Chris Christie, for one, has made an effort to make the state a “living breathing city” and to make New Jersey the center of a new national effort to reduce the spread of climate change.
On Tuesday, Christie said the state would take the reins from the federal government and would start a new era of environmental and economic development.
“We will be able to rebuild the state with the kind of innovation, the kind that has happened in other places that have a high degree of economic opportunity, but we will not be a colony of the wealthy or a fortress of the rich,” Christie said.
He also said the new energy economy would create jobs, create new businesses, and help New Jersey become a “lonely island.”
As part of the governor’s new plan, the state will be developing a program called the “City-to-City Connector,” which will allow businesses to locate in areas where residents would otherwise be unable to locate.
The program will offer financial incentives for people to live within walking distance of other businesses.

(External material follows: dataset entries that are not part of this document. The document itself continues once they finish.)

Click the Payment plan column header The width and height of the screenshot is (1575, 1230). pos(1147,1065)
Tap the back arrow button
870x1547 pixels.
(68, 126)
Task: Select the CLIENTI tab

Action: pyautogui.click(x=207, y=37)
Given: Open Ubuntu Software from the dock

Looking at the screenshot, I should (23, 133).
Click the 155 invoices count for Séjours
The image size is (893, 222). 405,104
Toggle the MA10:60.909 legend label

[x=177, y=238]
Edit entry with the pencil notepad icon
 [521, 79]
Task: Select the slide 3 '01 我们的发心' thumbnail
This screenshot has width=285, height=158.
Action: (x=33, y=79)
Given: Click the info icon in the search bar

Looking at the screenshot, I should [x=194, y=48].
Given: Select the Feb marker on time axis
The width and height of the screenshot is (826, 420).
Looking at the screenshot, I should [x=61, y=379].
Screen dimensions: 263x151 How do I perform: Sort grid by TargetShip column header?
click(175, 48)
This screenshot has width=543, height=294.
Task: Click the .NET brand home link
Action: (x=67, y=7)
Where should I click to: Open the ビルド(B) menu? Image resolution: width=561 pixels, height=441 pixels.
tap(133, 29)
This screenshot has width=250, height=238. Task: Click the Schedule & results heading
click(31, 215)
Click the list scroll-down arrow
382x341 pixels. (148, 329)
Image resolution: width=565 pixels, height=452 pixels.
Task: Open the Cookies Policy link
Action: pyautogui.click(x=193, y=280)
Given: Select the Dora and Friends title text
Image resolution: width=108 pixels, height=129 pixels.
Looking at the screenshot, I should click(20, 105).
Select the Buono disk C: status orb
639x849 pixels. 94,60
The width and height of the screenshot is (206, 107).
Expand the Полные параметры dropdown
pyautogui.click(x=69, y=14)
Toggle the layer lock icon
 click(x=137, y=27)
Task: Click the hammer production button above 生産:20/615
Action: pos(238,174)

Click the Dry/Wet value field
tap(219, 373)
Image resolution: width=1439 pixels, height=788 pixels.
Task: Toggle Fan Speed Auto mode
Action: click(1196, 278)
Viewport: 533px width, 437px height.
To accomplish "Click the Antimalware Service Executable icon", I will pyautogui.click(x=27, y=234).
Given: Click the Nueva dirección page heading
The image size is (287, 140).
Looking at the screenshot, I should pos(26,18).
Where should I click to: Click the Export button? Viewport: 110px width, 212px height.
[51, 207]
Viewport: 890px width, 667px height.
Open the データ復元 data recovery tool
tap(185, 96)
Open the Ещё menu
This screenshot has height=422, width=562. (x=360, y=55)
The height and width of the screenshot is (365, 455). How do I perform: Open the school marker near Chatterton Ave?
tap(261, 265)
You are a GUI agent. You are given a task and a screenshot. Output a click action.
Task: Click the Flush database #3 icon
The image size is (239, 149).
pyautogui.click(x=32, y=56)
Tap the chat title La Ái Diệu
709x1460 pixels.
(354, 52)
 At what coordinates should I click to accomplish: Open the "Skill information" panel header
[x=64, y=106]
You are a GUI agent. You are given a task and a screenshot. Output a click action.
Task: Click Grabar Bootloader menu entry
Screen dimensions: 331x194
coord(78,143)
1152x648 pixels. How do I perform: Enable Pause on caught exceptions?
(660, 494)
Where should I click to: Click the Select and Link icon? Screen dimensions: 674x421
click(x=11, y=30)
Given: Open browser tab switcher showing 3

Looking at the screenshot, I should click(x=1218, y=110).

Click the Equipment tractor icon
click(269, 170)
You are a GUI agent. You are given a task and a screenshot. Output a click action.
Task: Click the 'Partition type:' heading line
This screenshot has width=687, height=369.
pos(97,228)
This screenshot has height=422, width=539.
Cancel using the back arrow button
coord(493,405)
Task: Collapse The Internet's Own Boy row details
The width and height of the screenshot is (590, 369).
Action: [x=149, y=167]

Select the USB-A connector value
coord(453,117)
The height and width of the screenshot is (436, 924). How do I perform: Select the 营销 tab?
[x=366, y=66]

The governor also announced that the state’s Department of Environmental Protection would be reopening a “National Flood Risk Information Center” at the state capitol, in part to help residents prepare for the storm.
But while the governor has taken steps to protect New Jersey from climate change, he hasn’t completely stopped the spread and exacerbation of flooding in the state.
Christie has also declared a state of emergency in a number of areas, including New Brunswick and Atlantic City, and ordered the governor to start a mandatory evacuation of parts of his state.
He has also urged residents in other areas to move to shelters, while also announcing plans to build a temporary $200 million “town center” near the capitol in New Brunswick.
The mayor of Fort Lee, New York, has already declared a statewide disaster, and has said the governor should immediately be considered for a second term.
Meanwhile, the New Jersey governor has announced a new initiative to help New York City rebuild its flood defenses.
Christie said that the city will “open the floodgates” on Wednesday and begin evacuating people in its largest cities, and will build flood barriers that will help prevent further damage to homes and businesses.
New York’s flood defenses are built to withstand a 4.0 magnitude earthquake, which would cause a tsunami, and are designed to withstand the impacts of the 2018 Atlantic hurricane season.
Christie called the flood-defenses a “game changer.”
“We’re going to be the next New York,” Christie told the Associated Press.
“The city-to of New York is coming to an end.”
The mayor said the city would be “a disaster zone” for many years to come.
In a statement, the governor said he was “extremely proud” of the city’s response to the hurricane, which is the second-largest natural disaster in U..
S., after the devastating 2015 earthquake in Haiti.
“It’s a testament to the resilience and spirit of our people that we are standing here and are able to keep our communities safe from this disaster,” Christie wrote.
Christie also said that he was personally thankful for New Jersey’s “continued commitment to the future” and that the governor would be working to get federal assistance for communities that have been hit hardest by climate change and sea level rise.
The New York governor said that New Jersey will be “one of the first states in the country to implement a $20 billion infrastructure plan to help communities rebuild.”
Christie also noted that New York will be the first state to commit to a $15 billion carbon tax, which will be in place by 2024, and that he is “committed to helping New Yorkers and New Jerseyans deal with the effects of climate disruption.”
“I want New Jersey to be a leader in climate action,” he said.